En el kernel de Linux, se resolvió la siguiente vulnerabilidad: ALSA: usb-audio: corrige lecturas fuera de los límites al encontrar fuentes de reloj. El código actual del controlador de audio USB no verifica la bLongitud de cada descriptor al atravesar los descriptores de reloj. Es decir, cuando un dispositivo proporciona un descriptor falso con una longitud b más corta, el controlador podría alcanzar lecturas fuera de los límites. Para solucionarlo, este parche agrega controles de cordura a las funciones de validación para el recorrido del descriptor de reloj. Cuando la longitud del descriptor es más corta de lo esperado, se omite en el bucle. Para los descriptores de fuente de reloj y multiplicador de reloj, podemos comparar bLength con el sizeof() de cada tipo de descriptor. OTOH, el descriptor del selector de reloj de UAC2 y UAC3 tiene una matriz de elementos bNrInPins y dos campos más en su cola, por lo que deben verificarse además de la verificación sizeof().

En el kernel de Linux, se ha resuelto la siguiente vulnerabilidad: exfat: corrige el acceso fuera de los límites de las entradas del directorio. En el caso de que el tamaño del directorio sea mayor o igual al tamaño del clúster, si start_clu se convierte en un clúster EOF (un clúster no válido cluster) debido a una corrupción del sistema de archivos, entonces la entrada del directorio donde ei->hint_femp.eidx sugerencia está fuera del directorio, lo que resulta en un acceso fuera de los límites, lo que puede causar una mayor corrupción del sistema de archivos. Este commit agrega una verificación de start_clu; si es un clúster no válido, el archivo o directorio se tratará como vacío.

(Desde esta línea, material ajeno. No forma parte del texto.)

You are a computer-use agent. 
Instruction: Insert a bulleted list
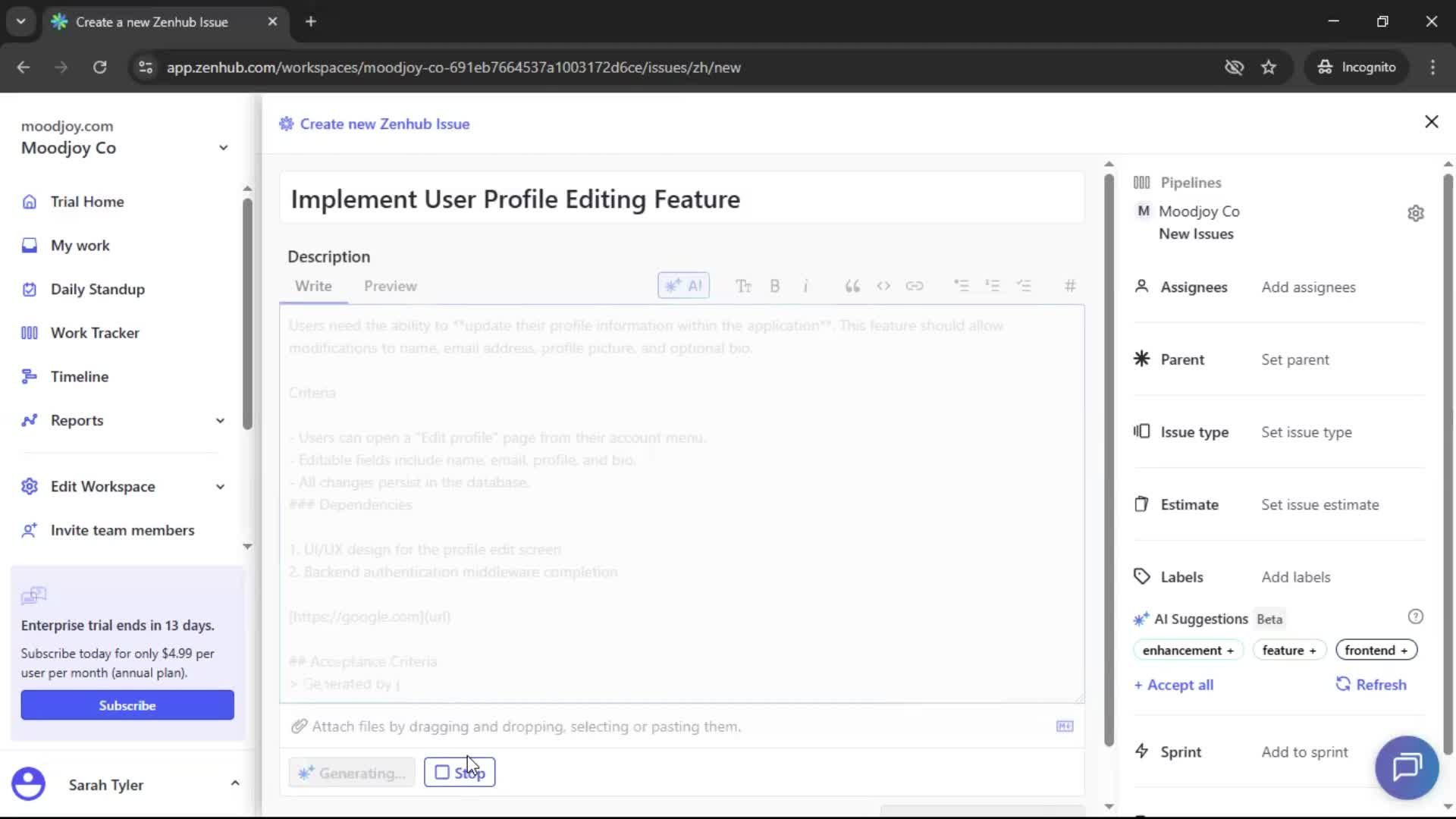pyautogui.click(x=961, y=286)
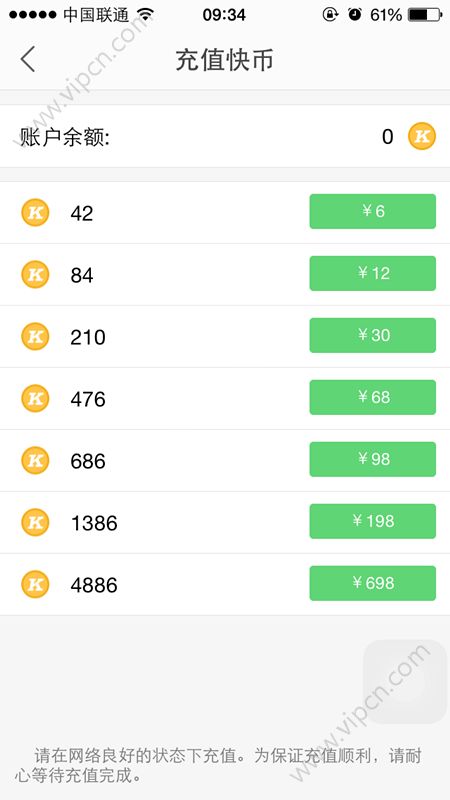Tap the coin icon next to 4886
This screenshot has width=450, height=800.
click(x=35, y=584)
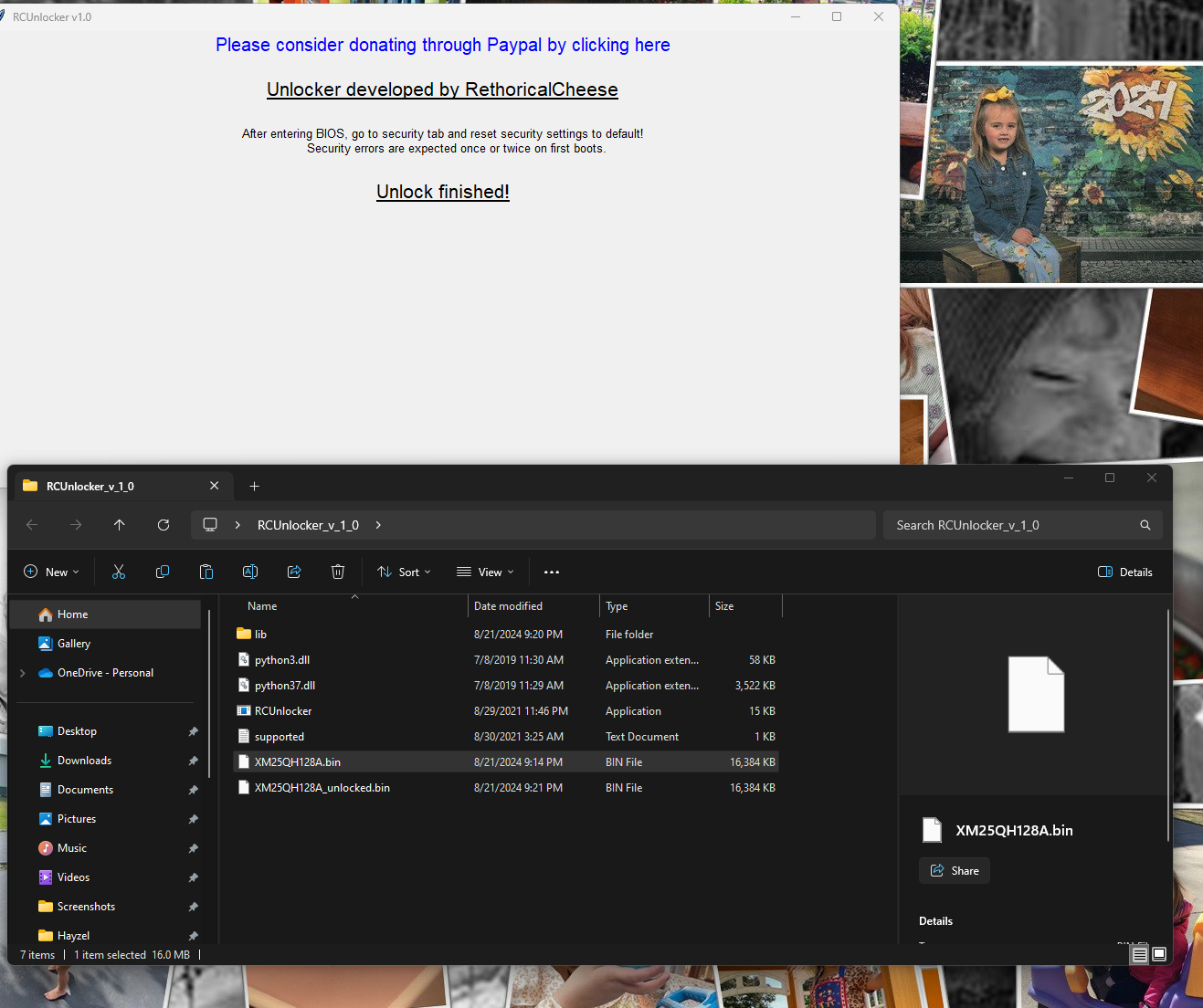This screenshot has width=1203, height=1008.
Task: Select the XM25QH128A_unlocked.bin file
Action: click(322, 788)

En el kernel de Linux, se resolvió la siguiente vulnerabilidad: um: corrige el posible desbordamiento de enteros durante la configuración de physmem. Este problema ocurre cuando el tamaño real del mapa es mayor que LONG_MAX, lo que se puede activar fácilmente en UML/i386.

En el kernel de Linux, se ha resuelto la siguiente vulnerabilidad: NFSD: evita un posible desbordamiento de enteros. Si la longitud de la etiqueta es >= U32_MAX - 3, entonces la suma "longitud + 4" puede provocar un desbordamiento de enteros. Solucione este problema dividiendo la decodificación en varios pasos para que decode_cb_compound4res() no tenga que realizar aritmética en el valor de longitud no seguro.